Each line from the one with "Open Diversion end date source dropdown" through the last line below must be written out exactly. Do not copy pictures.

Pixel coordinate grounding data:
'''

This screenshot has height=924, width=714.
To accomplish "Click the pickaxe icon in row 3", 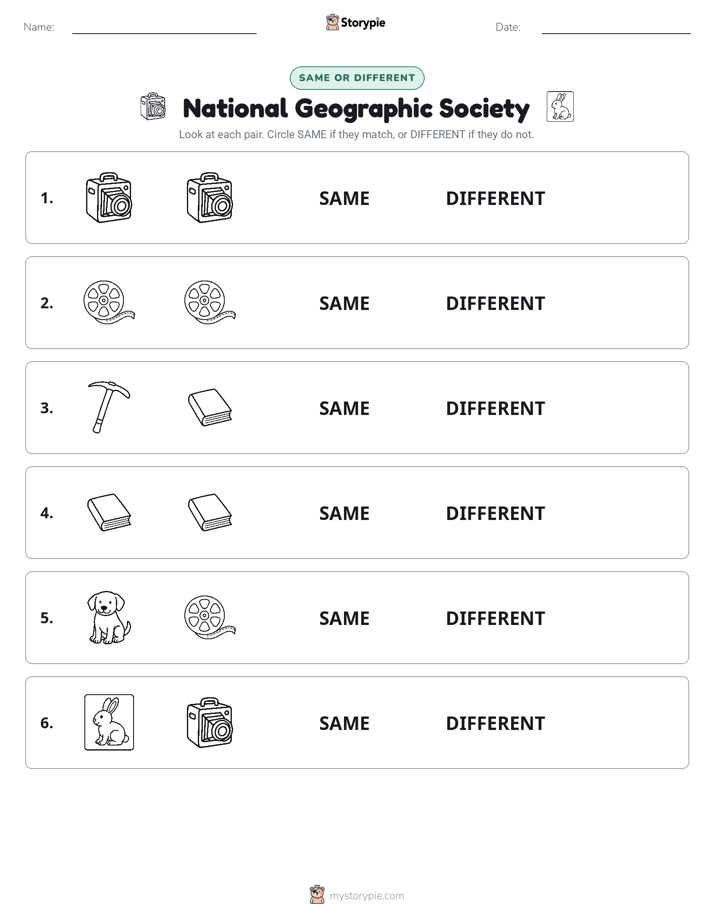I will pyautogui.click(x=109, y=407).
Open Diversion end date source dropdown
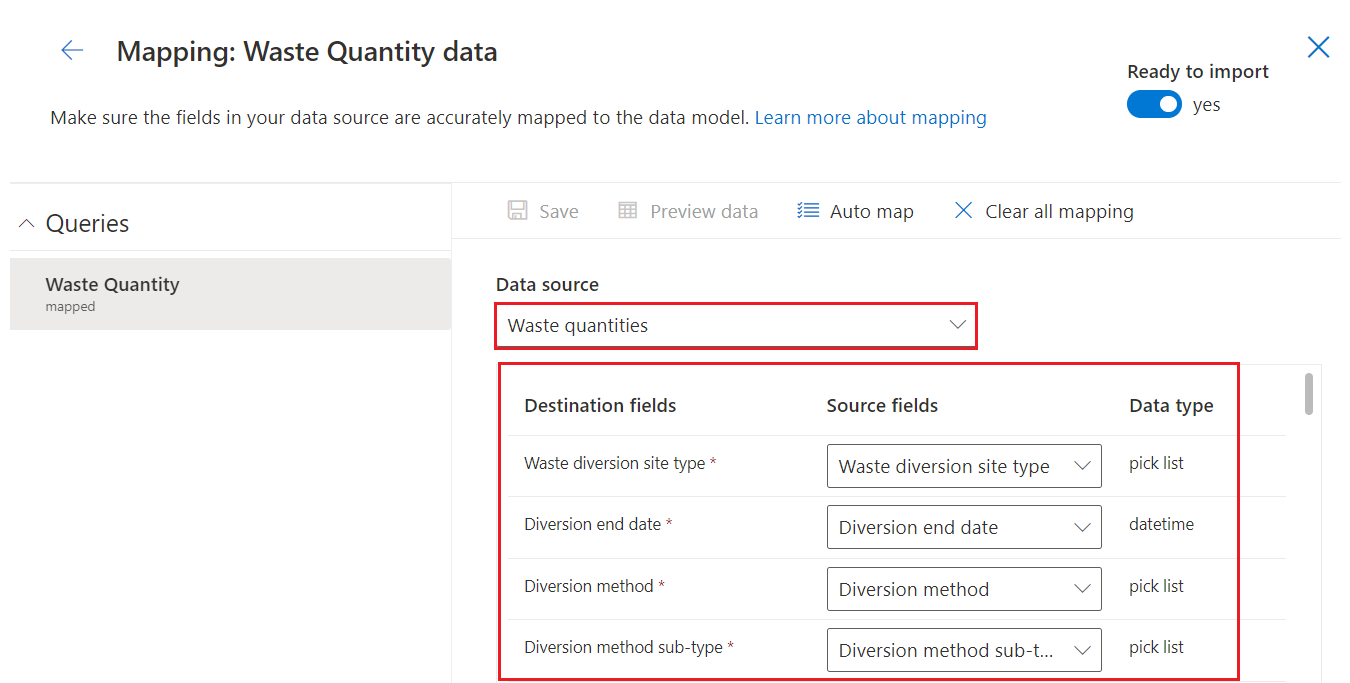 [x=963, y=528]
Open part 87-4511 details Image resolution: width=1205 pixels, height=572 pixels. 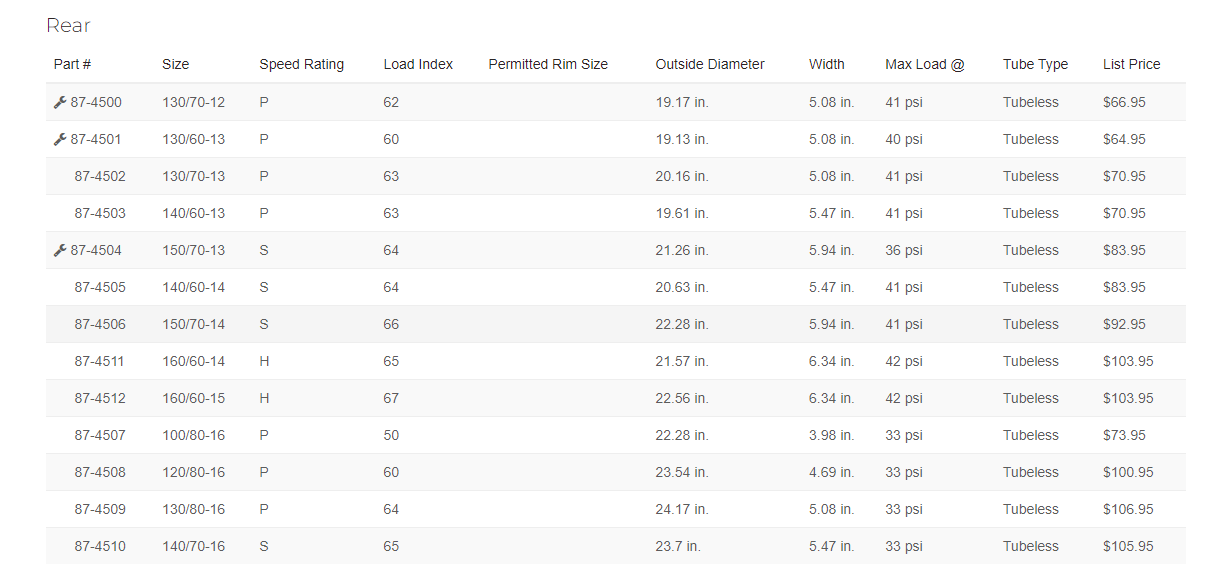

'''

[WRITTEN REPLY]
Open Diversion end date source dropdown
 [x=963, y=528]
Open part 87-4511 details Image resolution: width=1205 pixels, height=572 pixels. 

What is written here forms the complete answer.